Open Datasets Yes Open EA Datasets: The Open EA datasets2 are constructed based on DBpedia, YAGO, and Wikidata [Sun et al., 2020]. We use all their large-scale datasets of the version V2 that has more complex KG structures. They include two crosslingual datasets (i.e., EN-FR-100K-V2 and EN-DE-100KV2) and two cross-KG datasets (i.e., D-W-100K-V2 and DY-100K-V2). We also use a small dataset D-W-15K-V2, a relatively difficult dataset as reported by [Sun et al., 2020]. In the following, the annotation -V2 is omitted. Industry Dataset: MED-BBK-9K is an industry dataset proposed by [Zhang et al., 2020], which is built from an authoritative medical KG and a KG extracted from Baidu Baike, a Chinese online encyclopedia. 2https://github.com/nju-websoft/Open EA
Dataset Splits Yes We adopt the implementations of the embedding-based models from Open EA [Sun et al., 2020] with the same dataset division: 20%, 10%, and 70% of the entity mappings for training, validation, and testing, respectively.

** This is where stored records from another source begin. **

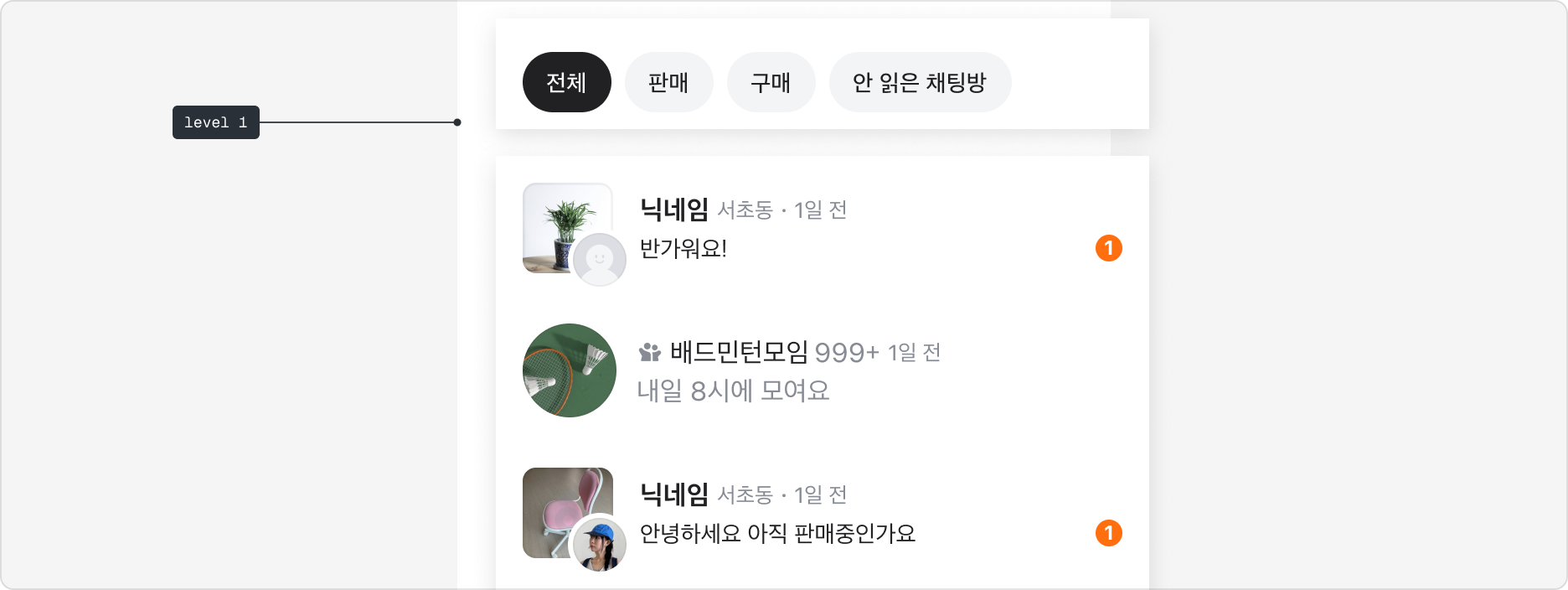Click the unread badge beside 반가워요!

click(x=1108, y=248)
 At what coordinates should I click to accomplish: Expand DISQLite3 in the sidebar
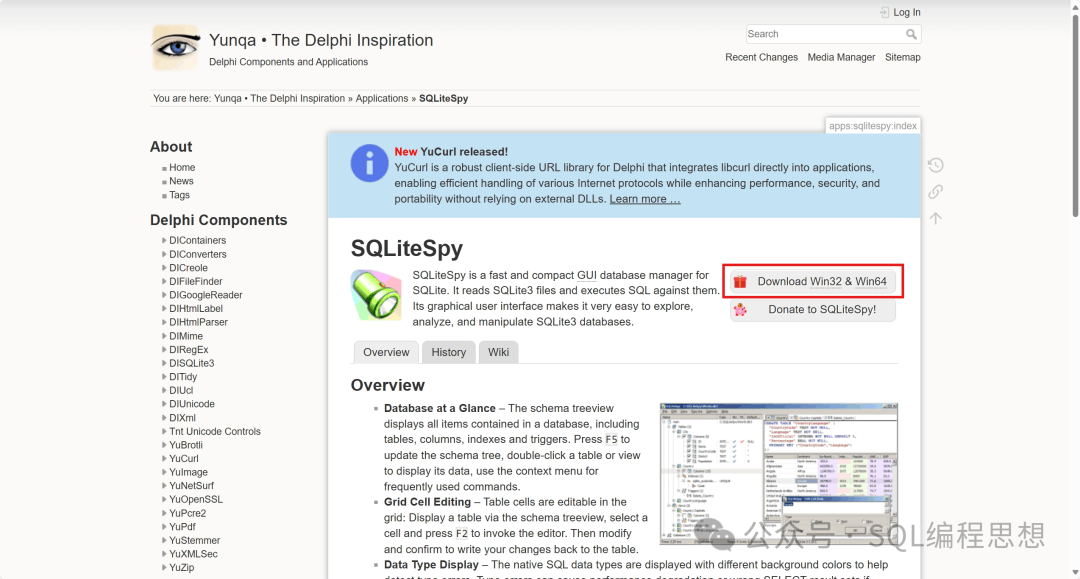pos(191,363)
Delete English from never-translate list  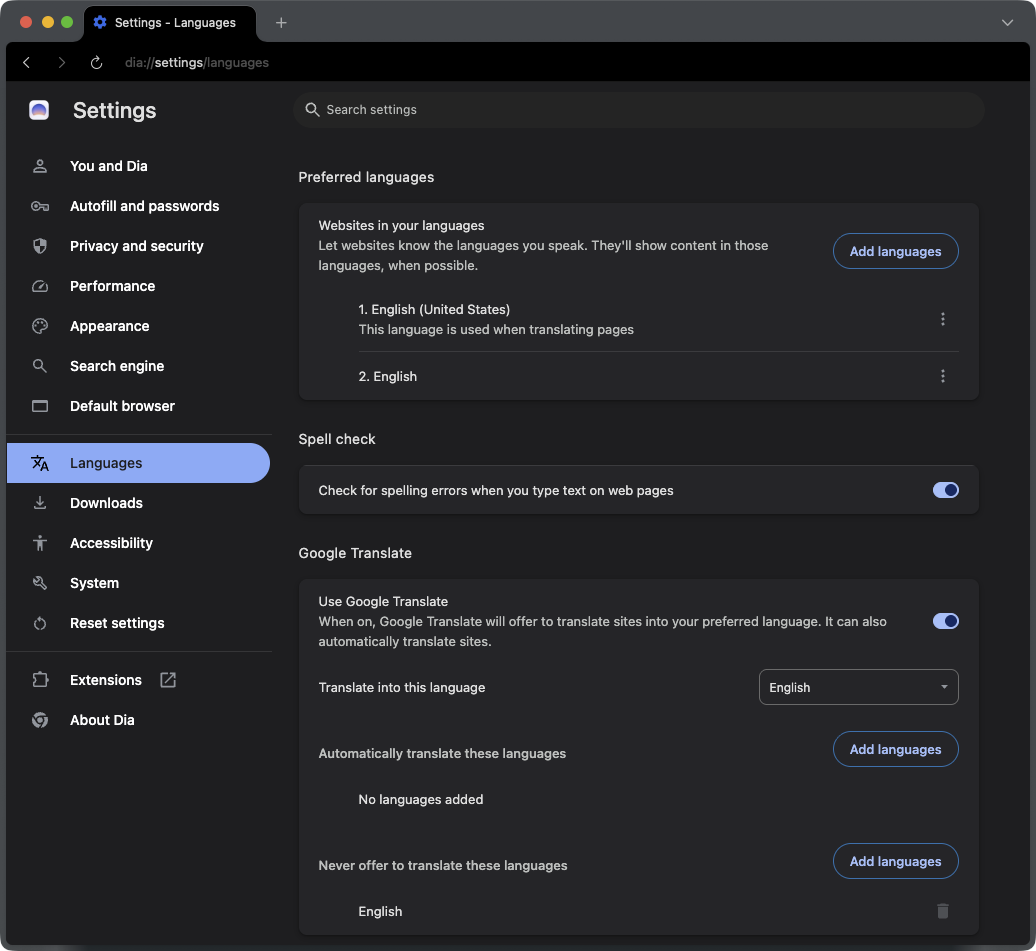point(942,911)
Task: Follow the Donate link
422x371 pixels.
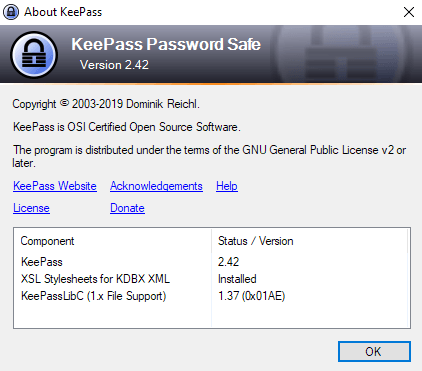Action: pos(127,208)
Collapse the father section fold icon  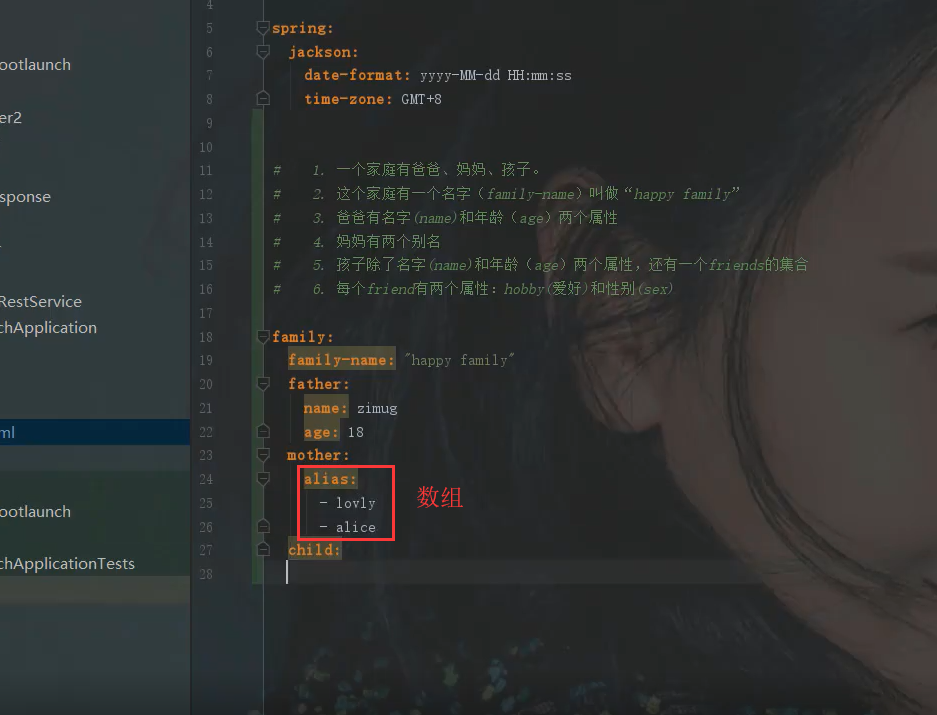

Hardware Specification Yes Our experiments are conducted on a workstation with an Intel Xeon E5 CPU and an NVIDIA Tesla M40 GPU.
Software Dependencies No The paper mentions implementing PARIS in Python and that the original PARIS was in Java, but does not provide specific version numbers for Python, Java, or any other software dependencies or libraries.
Experiment Setup Yes We set α1 = α2 = 1, β = 0.8, δ1 = δ2 = δf = 0.1, and choose cosine similarity as sim( ). Since a small value of K is found to be sufficient for PRASE to demonstrate its effectiveness, we set K = 1 in the experiments unless specified.